Items from a dataset
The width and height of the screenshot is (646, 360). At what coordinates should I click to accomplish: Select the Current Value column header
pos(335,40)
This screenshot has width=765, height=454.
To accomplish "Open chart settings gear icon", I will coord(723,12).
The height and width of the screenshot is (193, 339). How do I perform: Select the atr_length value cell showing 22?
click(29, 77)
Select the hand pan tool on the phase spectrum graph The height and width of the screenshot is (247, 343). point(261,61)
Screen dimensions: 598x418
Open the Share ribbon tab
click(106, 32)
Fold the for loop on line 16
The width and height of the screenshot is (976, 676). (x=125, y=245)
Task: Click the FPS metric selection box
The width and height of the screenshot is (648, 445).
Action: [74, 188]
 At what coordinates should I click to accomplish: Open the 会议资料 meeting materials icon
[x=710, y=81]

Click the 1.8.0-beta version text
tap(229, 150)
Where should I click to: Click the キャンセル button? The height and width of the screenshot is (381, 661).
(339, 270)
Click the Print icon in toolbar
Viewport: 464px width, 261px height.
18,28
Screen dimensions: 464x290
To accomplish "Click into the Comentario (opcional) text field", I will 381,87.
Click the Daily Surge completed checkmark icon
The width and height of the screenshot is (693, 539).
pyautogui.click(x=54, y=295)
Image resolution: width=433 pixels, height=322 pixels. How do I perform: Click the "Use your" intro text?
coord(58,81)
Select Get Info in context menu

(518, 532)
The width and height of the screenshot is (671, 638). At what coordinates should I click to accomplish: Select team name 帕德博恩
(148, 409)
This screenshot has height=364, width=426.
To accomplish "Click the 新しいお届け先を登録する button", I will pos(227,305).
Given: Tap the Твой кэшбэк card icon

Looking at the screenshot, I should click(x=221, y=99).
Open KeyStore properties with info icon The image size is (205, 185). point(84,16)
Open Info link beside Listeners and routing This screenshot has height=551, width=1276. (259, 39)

EXERCISE DETAILS -
Repeat the data above starting at the line with "Select the hand" and ending at its last line, exactly, with no other lines.

OUTPUT -
Select the hand pan tool on the phase spectrum graph The height and width of the screenshot is (247, 343). point(261,61)
Screen dimensions: 598x418
Open the Share ribbon tab
click(106, 32)
Fold the for loop on line 16
The width and height of the screenshot is (976, 676). (x=125, y=245)
Task: Click the FPS metric selection box
The width and height of the screenshot is (648, 445).
Action: [74, 188]
 At what coordinates should I click to accomplish: Open the 会议资料 meeting materials icon
[x=710, y=81]

Click the 1.8.0-beta version text
tap(229, 150)
Where should I click to: Click the キャンセル button? The height and width of the screenshot is (381, 661).
(339, 270)
Click the Print icon in toolbar
Viewport: 464px width, 261px height.
18,28
Screen dimensions: 464x290
To accomplish "Click into the Comentario (opcional) text field", I will 381,87.
Click the Daily Surge completed checkmark icon
The width and height of the screenshot is (693, 539).
pyautogui.click(x=54, y=295)
Image resolution: width=433 pixels, height=322 pixels. How do I perform: Click the "Use your" intro text?
coord(58,81)
Select Get Info in context menu

(518, 532)
The width and height of the screenshot is (671, 638). At what coordinates should I click to accomplish: Select team name 帕德博恩
(148, 409)
This screenshot has height=364, width=426.
To accomplish "Click the 新しいお届け先を登録する button", I will pos(227,305).
Given: Tap the Твой кэшбэк card icon

Looking at the screenshot, I should click(x=221, y=99).
Open KeyStore properties with info icon The image size is (205, 185). point(84,16)
Open Info link beside Listeners and routing This screenshot has height=551, width=1276. (259, 39)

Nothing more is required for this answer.